云原生MySQL初探之一
云原生概念近些年越来越火热与普及,但是在MySQL领域似乎一直没有太大的动静。貌似DBA们都岁月静好的坚守传统的方式。我认为主要原因两点:
-
MySQL基本都保存着业务的核心数据,不会轻易变动 -
MySQL是重状态的业务,而云原生的基石kubernetes本身是为了无状态业务设计,对于有状态业务的管理并不是长处
线上业务稳定压倒一切,对于第一点无可厚非。而第二点,随着kubernetes 更新到1.20大版本,对于PV PVC StatefulSet的支持都有长足的进步。所以是时候尝试一下将MySQL变成云原生应用了。
构想
初步的期望是尽可能通过与kubernetes交互就可以实现MySQL的管理,具体需求如下:
-
以kubernetes的方式创建MySQL主从 将一个MySQL主从架构称为一个MySQL Cluster -
MySQL 中的schema(database) 也被k8s管理 -
用户权限管理 -
备份管理
以上四个基本需求明显仅靠k8s自身的controller无法实现,所以需要多个CRD来描述MySQL cluster, user, database, backup.也需要实现一个mysql-operator来实现这些CRD的管理
那么k8s能提供什么?
StatfulSet
STS能够保证MySQL master节点与所有的slave节点直接配置的完全一致。同时STS支持的PVC template通过volume的亲缘性调度到合适的node上
PV PVC StorageClass 为每一块高性能硬盘创建一个PV,通过PVC挂载给一个MySQL实例使用并且将所有的PV声明为同一个StorageClass便于STS的调度
Service
每个MySQL使用三个service,master service始终指向 master节点,replicas service指向所有的slave节点,一个以cluster name命名的service指向所有的节点,为了生成 sts的 pod-name.svc.namespace的内部域名。业务使用master或replicas名称来访问MySQL实例
有以上的想法先不急着开工做,Google一下看看有没有前人做过类似的事情。Google可以查到两个项目
-
mysql-operator Oracle 开发,但是3年前已经不更新了 -
mysql-operator 由WorldPress的presslabs 开发,目的是满足WorldPress的部署
presslabs 开发的operator 看文档是完全满足需求,那么直接使用尝试一下。
测试
测试环境
使用腾讯云 TKE 部署一个独立 k8s集群,三节点master,两个worker使用 高IO型IT5 具备本地NVME SSD用来部署MySQL,一个worker使用标准型S1,用来运行operator,sysbench
NAME STATUS ROLES AGE VERSION INSTANCE-TYPE
10.0.190.131 Ready master 29h v1.18.4-tke.6 S1.LARGE4
10.0.190.143 Ready master 29h v1.18.4-tke.6 S1.LARGE4
10.0.190.200 Ready <none> 29h v1.18.4-tke.6 IT5.4XLARGE64
10.0.190.223 Ready master 29h v1.18.4-tke.6 S1.LARGE4
10.0.190.239 Ready <none> 29h v1.18.4-tke.6 S1.LARGE8
10.0.190.36 Ready <none> 29h v1.18.4-tke.6 IT5.4XLARGE64
部署 operator
mysql-operator 本身提供helm charts,可以直接通过helm安装,具体项目文档中有这里不再赘述。但是测试环境是一个网络隔离环境,无法访问外网,这里下载 chart包之后执行
➜ mysql-operator ls
Chart.yaml crds README.md templates values.yaml
➜ mysql-operator helm template --release-name "mysql" . > ../mysql-operator.yaml
WARNING: Kubernetes configuration file is group-readable. This is insecure. Location: /home/harrison/.kube/config
WARNING: Kubernetes configuration file is world-readable. This is insecure. Location: /home/harrison/.kube/config
manifest_sorter.go:192: info: skipping unknown hook: "crd-install"

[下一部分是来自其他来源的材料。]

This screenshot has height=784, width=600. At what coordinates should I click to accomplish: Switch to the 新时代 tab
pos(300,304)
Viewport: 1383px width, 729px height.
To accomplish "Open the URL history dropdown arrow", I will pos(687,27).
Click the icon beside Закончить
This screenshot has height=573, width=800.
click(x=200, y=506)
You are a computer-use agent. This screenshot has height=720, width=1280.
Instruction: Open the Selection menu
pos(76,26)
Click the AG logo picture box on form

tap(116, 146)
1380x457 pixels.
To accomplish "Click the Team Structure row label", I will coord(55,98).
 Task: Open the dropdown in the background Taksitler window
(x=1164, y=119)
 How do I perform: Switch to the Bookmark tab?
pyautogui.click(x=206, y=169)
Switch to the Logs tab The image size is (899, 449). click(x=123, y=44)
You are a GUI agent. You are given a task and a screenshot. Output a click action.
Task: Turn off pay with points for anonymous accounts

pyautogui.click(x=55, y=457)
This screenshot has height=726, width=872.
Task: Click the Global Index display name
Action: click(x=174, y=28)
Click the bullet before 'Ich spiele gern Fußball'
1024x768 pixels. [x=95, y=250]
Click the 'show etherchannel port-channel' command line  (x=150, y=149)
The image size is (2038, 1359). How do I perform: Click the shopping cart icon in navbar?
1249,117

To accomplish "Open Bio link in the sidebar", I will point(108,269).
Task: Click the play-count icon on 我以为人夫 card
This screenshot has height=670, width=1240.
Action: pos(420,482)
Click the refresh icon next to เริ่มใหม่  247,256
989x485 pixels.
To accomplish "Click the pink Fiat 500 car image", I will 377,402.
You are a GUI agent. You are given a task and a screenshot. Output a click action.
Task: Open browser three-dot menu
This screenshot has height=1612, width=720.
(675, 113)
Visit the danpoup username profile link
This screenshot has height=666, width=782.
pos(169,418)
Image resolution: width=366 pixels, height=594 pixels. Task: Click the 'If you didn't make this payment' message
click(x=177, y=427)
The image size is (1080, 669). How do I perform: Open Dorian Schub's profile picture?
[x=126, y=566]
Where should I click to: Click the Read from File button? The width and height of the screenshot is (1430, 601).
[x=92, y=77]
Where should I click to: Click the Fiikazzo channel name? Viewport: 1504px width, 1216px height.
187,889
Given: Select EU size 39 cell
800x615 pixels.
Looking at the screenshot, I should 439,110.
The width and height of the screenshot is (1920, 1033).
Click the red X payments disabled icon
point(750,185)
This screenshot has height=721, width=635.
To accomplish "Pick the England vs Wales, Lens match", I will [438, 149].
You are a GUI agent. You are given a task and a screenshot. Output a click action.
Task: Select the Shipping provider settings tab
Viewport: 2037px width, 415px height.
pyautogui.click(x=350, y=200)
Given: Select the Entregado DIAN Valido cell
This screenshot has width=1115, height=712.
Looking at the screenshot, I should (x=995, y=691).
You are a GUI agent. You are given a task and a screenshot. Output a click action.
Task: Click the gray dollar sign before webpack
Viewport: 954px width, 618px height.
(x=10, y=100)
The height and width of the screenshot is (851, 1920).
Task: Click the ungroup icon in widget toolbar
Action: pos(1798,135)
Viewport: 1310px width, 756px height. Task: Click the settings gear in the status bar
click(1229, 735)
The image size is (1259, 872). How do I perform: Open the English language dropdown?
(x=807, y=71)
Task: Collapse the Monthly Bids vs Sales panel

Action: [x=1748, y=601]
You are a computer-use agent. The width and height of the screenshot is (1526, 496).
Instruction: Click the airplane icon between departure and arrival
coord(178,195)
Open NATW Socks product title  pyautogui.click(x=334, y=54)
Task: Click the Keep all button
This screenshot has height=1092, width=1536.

manifest_sorter.go:192: info: skipping unknown hook: "crd-install"
manifest_sorter.go:192: info: skipping unknown hook: "crd-install"
manifest_sorter.go:192: info: skipping unknown hook: "crd-install"
➜ mysql-operator
通过helm 命令本地渲染出yaml文件使用
➜ mysql-operator kubeclt apply -f ./crds/
➜ mysql-operator kubectl apply -f mysql-operator.yaml
➜ mysql-operator kubectl get pod
NAME READY STATUS RESTARTS AGE
mysql-mysql-operator-0 2/2 Running 0 23h
以上两步,添加crd然后添加operator的相关资源之后,mysql-operator便启动了
在此之后可以通过以下命令具体查看每种资源的定义
kubectl explain MysqlCluster
kubectl explain MysqlUser
kubectl explain MysqlDatabase
kubectl explain MysqlBackup
部署 MySQL 集群
-
node处理 10.0.190.200,10.0.190.36 两个node上的本地ssd需要首先分区格式化挂载到统一挂载点比如
/mnt/disk/ssd0
-
PV创建
apiVersion: v1
kind: PersistentVolume
metadata:
name: "example-local-pv"
spec:
capacity:
storage: 3000Gi
accessModes:
- "ReadWriteOnce"
persistentVolumeReclaimPolicy: "Retain"
storageClassName: "local-ssd"
local:
path: "/mnt/disk/ssd0"
nodeAffinity:
required:
nodeSelectorTerms:
- matchExpressions:
- key: "kubernetes.io/hostname"
operator: "In"
values:
- "10.0.190.200"
修改name 与 IP为每个node上的ssd分别创建一个pv
apiVersion: storage.k8s.io/v1
kind: StorageClass
metadata:
name: "local-ssd"
provisioner: "kubernetes.io/no-provisioner"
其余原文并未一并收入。